(Portion of a data file)
....

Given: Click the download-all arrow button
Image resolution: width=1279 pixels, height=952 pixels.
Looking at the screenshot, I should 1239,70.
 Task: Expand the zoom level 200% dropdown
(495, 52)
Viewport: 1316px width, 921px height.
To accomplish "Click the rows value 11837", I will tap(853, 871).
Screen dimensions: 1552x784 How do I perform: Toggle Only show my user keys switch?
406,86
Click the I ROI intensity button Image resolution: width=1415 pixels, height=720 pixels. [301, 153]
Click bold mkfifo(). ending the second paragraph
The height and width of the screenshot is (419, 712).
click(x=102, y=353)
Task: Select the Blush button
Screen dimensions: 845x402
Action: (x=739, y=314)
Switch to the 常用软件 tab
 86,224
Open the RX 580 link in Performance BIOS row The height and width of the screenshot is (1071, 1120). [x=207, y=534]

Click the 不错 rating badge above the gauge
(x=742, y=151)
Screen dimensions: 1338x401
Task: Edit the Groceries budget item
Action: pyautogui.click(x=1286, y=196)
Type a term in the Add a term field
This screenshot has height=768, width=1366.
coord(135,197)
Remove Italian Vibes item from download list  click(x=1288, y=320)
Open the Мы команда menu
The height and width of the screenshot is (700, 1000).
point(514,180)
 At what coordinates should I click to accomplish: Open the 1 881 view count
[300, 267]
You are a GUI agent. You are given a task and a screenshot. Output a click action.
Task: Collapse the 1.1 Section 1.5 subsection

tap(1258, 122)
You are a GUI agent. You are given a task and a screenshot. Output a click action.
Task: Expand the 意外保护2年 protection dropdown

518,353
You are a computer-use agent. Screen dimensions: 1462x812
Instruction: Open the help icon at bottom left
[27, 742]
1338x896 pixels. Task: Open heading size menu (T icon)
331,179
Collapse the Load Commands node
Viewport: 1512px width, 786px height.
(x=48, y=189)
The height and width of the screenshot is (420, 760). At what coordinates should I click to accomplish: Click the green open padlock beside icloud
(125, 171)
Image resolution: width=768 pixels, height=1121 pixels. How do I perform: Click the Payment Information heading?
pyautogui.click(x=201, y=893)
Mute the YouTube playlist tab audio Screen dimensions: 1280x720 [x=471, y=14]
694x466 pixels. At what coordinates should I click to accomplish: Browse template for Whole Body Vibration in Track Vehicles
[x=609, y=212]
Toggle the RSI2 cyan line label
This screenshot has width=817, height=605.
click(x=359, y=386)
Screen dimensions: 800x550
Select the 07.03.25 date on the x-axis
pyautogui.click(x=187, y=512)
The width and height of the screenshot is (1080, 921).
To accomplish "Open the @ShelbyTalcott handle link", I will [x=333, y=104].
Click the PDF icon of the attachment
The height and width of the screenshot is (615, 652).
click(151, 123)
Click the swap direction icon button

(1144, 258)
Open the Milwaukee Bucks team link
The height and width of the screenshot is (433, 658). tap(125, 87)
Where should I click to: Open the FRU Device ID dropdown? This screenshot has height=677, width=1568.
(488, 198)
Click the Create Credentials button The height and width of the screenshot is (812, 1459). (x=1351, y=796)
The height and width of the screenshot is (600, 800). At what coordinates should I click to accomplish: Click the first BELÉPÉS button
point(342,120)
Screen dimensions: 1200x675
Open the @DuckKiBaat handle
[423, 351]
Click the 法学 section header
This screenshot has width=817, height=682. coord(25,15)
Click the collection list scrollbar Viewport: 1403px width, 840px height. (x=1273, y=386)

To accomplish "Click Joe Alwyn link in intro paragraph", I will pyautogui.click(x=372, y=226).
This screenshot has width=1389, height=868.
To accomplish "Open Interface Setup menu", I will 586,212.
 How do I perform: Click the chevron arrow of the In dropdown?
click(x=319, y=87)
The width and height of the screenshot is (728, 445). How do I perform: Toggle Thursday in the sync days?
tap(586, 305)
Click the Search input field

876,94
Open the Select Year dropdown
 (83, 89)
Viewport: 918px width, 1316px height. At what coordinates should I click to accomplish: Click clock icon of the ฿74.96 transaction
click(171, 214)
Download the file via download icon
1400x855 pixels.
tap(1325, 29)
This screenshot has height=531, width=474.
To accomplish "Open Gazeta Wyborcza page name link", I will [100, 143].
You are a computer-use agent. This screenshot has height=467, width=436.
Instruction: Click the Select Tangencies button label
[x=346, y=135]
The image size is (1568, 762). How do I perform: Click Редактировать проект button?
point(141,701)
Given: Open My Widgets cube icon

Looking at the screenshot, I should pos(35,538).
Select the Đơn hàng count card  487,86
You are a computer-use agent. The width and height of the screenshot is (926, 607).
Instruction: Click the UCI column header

....

#### Brief
Reproduce only the lines of the listing starting at the line containing "You are a computer-use agent. This" and ending at the final line, swapping every "Instruction" for "Task" and leaving everything else unchanged.

#### Task result
You are a computer-use agent. This screenshot has height=467, width=436.
Task: Click the Select Tangencies button label
[x=346, y=135]
The image size is (1568, 762). How do I perform: Click Редактировать проект button?
point(141,701)
Given: Open My Widgets cube icon

Looking at the screenshot, I should pos(35,538).
Select the Đơn hàng count card  487,86
You are a computer-use agent. The width and height of the screenshot is (926, 607).
Task: Click the UCI column header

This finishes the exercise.